**What this task involves**
Please reproduce every record, keeping each one exactly as written.

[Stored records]
----------------------------------------

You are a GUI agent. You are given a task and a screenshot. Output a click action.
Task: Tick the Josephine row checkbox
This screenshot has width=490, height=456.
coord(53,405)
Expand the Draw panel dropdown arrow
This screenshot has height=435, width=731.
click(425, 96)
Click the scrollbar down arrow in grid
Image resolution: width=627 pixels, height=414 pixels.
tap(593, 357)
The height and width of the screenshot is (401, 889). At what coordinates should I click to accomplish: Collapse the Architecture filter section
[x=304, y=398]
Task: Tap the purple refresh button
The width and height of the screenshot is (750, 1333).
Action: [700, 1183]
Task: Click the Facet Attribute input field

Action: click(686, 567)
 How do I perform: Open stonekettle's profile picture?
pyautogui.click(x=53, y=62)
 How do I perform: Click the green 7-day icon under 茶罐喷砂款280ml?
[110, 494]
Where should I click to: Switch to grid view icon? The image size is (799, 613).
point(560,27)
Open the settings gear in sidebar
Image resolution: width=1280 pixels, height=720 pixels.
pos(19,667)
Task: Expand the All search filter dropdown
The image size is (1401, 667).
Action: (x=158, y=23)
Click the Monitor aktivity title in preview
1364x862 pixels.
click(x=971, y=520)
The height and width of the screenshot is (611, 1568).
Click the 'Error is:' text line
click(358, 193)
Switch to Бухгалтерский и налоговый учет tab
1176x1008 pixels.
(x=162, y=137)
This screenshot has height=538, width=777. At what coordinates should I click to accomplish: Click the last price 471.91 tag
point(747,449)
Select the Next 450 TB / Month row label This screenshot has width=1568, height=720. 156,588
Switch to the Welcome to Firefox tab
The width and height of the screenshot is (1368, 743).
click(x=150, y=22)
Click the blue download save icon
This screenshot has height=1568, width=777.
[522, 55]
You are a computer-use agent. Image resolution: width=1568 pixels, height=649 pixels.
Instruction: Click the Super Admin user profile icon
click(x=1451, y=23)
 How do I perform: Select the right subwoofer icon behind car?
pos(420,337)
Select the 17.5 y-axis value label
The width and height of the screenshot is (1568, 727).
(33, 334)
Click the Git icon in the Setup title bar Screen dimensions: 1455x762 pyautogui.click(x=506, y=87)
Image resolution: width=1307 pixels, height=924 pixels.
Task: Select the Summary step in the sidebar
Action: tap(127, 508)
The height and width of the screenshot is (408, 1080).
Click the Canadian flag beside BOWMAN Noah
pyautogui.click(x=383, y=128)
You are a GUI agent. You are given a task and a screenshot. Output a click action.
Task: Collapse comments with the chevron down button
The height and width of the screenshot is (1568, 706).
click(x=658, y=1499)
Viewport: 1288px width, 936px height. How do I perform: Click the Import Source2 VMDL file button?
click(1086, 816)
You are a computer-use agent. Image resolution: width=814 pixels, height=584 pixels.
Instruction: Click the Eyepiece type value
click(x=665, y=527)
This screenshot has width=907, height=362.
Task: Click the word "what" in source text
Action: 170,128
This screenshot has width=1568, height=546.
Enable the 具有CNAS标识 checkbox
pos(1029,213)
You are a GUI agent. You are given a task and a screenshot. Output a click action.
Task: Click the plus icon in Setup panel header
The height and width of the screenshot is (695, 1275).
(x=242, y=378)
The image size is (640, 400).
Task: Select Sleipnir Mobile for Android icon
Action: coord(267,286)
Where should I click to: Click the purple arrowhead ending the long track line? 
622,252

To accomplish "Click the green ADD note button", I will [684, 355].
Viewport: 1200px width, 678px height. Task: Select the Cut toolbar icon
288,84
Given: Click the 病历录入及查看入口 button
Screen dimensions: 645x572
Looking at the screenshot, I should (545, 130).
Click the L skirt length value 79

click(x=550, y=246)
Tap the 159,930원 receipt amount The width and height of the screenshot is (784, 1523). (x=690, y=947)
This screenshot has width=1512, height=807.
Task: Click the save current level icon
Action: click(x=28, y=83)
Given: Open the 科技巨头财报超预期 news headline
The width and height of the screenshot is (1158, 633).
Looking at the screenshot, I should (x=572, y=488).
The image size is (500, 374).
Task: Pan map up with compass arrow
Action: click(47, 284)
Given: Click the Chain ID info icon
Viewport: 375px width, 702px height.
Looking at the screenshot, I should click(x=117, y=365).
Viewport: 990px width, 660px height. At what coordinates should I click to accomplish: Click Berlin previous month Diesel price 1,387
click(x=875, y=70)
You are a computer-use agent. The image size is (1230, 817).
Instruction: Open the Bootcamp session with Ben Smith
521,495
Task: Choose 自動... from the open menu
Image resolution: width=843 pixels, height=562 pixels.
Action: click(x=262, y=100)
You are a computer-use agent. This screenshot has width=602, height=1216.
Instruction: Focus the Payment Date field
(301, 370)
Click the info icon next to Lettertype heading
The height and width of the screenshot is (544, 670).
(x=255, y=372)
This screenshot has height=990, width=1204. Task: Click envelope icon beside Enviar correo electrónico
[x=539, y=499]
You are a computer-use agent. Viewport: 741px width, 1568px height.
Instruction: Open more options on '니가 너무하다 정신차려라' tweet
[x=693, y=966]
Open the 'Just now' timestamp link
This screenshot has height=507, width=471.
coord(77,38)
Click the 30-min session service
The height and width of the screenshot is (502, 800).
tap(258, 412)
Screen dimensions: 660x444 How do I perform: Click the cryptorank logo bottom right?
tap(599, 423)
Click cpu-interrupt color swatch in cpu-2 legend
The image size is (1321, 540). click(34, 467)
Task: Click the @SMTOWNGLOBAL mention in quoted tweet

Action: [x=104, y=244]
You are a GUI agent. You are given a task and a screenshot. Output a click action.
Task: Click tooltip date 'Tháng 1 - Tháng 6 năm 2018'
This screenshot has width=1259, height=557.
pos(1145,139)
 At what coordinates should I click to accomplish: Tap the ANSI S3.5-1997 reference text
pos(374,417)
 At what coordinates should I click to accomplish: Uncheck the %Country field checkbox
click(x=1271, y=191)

----------------------------------------

**Result**
You are a GUI agent. You are given a task and a screenshot. Output a click action.
Task: Tick the Josephine row checkbox
This screenshot has width=490, height=456.
coord(53,405)
Expand the Draw panel dropdown arrow
This screenshot has height=435, width=731.
click(425, 96)
Click the scrollbar down arrow in grid
Image resolution: width=627 pixels, height=414 pixels.
tap(593, 357)
The height and width of the screenshot is (401, 889). At what coordinates should I click to accomplish: Collapse the Architecture filter section
[x=304, y=398]
Task: Tap the purple refresh button
The width and height of the screenshot is (750, 1333).
Action: [700, 1183]
Task: Click the Facet Attribute input field

Action: click(686, 567)
 How do I perform: Open stonekettle's profile picture?
pyautogui.click(x=53, y=62)
 How do I perform: Click the green 7-day icon under 茶罐喷砂款280ml?
[110, 494]
Where should I click to: Switch to grid view icon? The image size is (799, 613).
point(560,27)
Open the settings gear in sidebar
Image resolution: width=1280 pixels, height=720 pixels.
pos(19,667)
Task: Expand the All search filter dropdown
The image size is (1401, 667).
Action: (x=158, y=23)
Click the Monitor aktivity title in preview
1364x862 pixels.
click(x=971, y=520)
The height and width of the screenshot is (611, 1568).
Click the 'Error is:' text line
click(358, 193)
Switch to Бухгалтерский и налоговый учет tab
1176x1008 pixels.
(x=162, y=137)
This screenshot has height=538, width=777. At what coordinates should I click to accomplish: Click the last price 471.91 tag
point(747,449)
Select the Next 450 TB / Month row label This screenshot has width=1568, height=720. 156,588
Switch to the Welcome to Firefox tab
The width and height of the screenshot is (1368, 743).
click(x=150, y=22)
Click the blue download save icon
This screenshot has height=1568, width=777.
[522, 55]
You are a computer-use agent. Image resolution: width=1568 pixels, height=649 pixels.
Instruction: Click the Super Admin user profile icon
click(x=1451, y=23)
 How do I perform: Select the right subwoofer icon behind car?
pos(420,337)
Select the 17.5 y-axis value label
The width and height of the screenshot is (1568, 727).
(33, 334)
Click the Git icon in the Setup title bar Screen dimensions: 1455x762 pyautogui.click(x=506, y=87)
Image resolution: width=1307 pixels, height=924 pixels.
Task: Select the Summary step in the sidebar
Action: tap(127, 508)
The height and width of the screenshot is (408, 1080).
Click the Canadian flag beside BOWMAN Noah
pyautogui.click(x=383, y=128)
You are a GUI agent. You are given a task and a screenshot. Output a click action.
Task: Collapse comments with the chevron down button
The height and width of the screenshot is (1568, 706).
click(x=658, y=1499)
Viewport: 1288px width, 936px height. How do I perform: Click the Import Source2 VMDL file button?
click(1086, 816)
You are a computer-use agent. Image resolution: width=814 pixels, height=584 pixels.
Instruction: Click the Eyepiece type value
click(x=665, y=527)
This screenshot has width=907, height=362.
Task: Click the word "what" in source text
Action: 170,128
This screenshot has width=1568, height=546.
Enable the 具有CNAS标识 checkbox
pos(1029,213)
You are a GUI agent. You are given a task and a screenshot. Output a click action.
Task: Click the plus icon in Setup panel header
The height and width of the screenshot is (695, 1275).
(x=242, y=378)
The image size is (640, 400).
Task: Select Sleipnir Mobile for Android icon
Action: coord(267,286)
Where should I click to: Click the purple arrowhead ending the long track line? 
622,252

To accomplish "Click the green ADD note button", I will [684, 355].
Viewport: 1200px width, 678px height. Task: Select the Cut toolbar icon
288,84
Given: Click the 病历录入及查看入口 button
Screen dimensions: 645x572
Looking at the screenshot, I should (545, 130).
Click the L skirt length value 79

click(x=550, y=246)
Tap the 159,930원 receipt amount The width and height of the screenshot is (784, 1523). (x=690, y=947)
This screenshot has width=1512, height=807.
Task: Click the save current level icon
Action: click(x=28, y=83)
Given: Open the 科技巨头财报超预期 news headline
The width and height of the screenshot is (1158, 633).
Looking at the screenshot, I should (x=572, y=488).
The image size is (500, 374).
Task: Pan map up with compass arrow
Action: click(47, 284)
Given: Click the Chain ID info icon
Viewport: 375px width, 702px height.
Looking at the screenshot, I should click(x=117, y=365).
Viewport: 990px width, 660px height. At what coordinates should I click to accomplish: Click Berlin previous month Diesel price 1,387
click(x=875, y=70)
You are a computer-use agent. The image size is (1230, 817).
Instruction: Open the Bootcamp session with Ben Smith
521,495
Task: Choose 自動... from the open menu
Image resolution: width=843 pixels, height=562 pixels.
Action: click(x=262, y=100)
You are a computer-use agent. This screenshot has width=602, height=1216.
Instruction: Focus the Payment Date field
(301, 370)
Click the info icon next to Lettertype heading
The height and width of the screenshot is (544, 670).
(x=255, y=372)
This screenshot has height=990, width=1204. Task: Click envelope icon beside Enviar correo electrónico
[x=539, y=499]
You are a computer-use agent. Viewport: 741px width, 1568px height.
Instruction: Open more options on '니가 너무하다 정신차려라' tweet
[x=693, y=966]
Open the 'Just now' timestamp link
This screenshot has height=507, width=471.
coord(77,38)
Click the 30-min session service
The height and width of the screenshot is (502, 800).
tap(258, 412)
Screen dimensions: 660x444 How do I perform: Click the cryptorank logo bottom right?
tap(599, 423)
Click cpu-interrupt color swatch in cpu-2 legend
The image size is (1321, 540). click(34, 467)
Task: Click the @SMTOWNGLOBAL mention in quoted tweet

Action: [x=104, y=244]
You are a GUI agent. You are given a task and a screenshot. Output a click action.
Task: Click tooltip date 'Tháng 1 - Tháng 6 năm 2018'
This screenshot has width=1259, height=557.
pos(1145,139)
 At what coordinates should I click to accomplish: Tap the ANSI S3.5-1997 reference text
pos(374,417)
 At what coordinates should I click to accomplish: Uncheck the %Country field checkbox
click(x=1271, y=191)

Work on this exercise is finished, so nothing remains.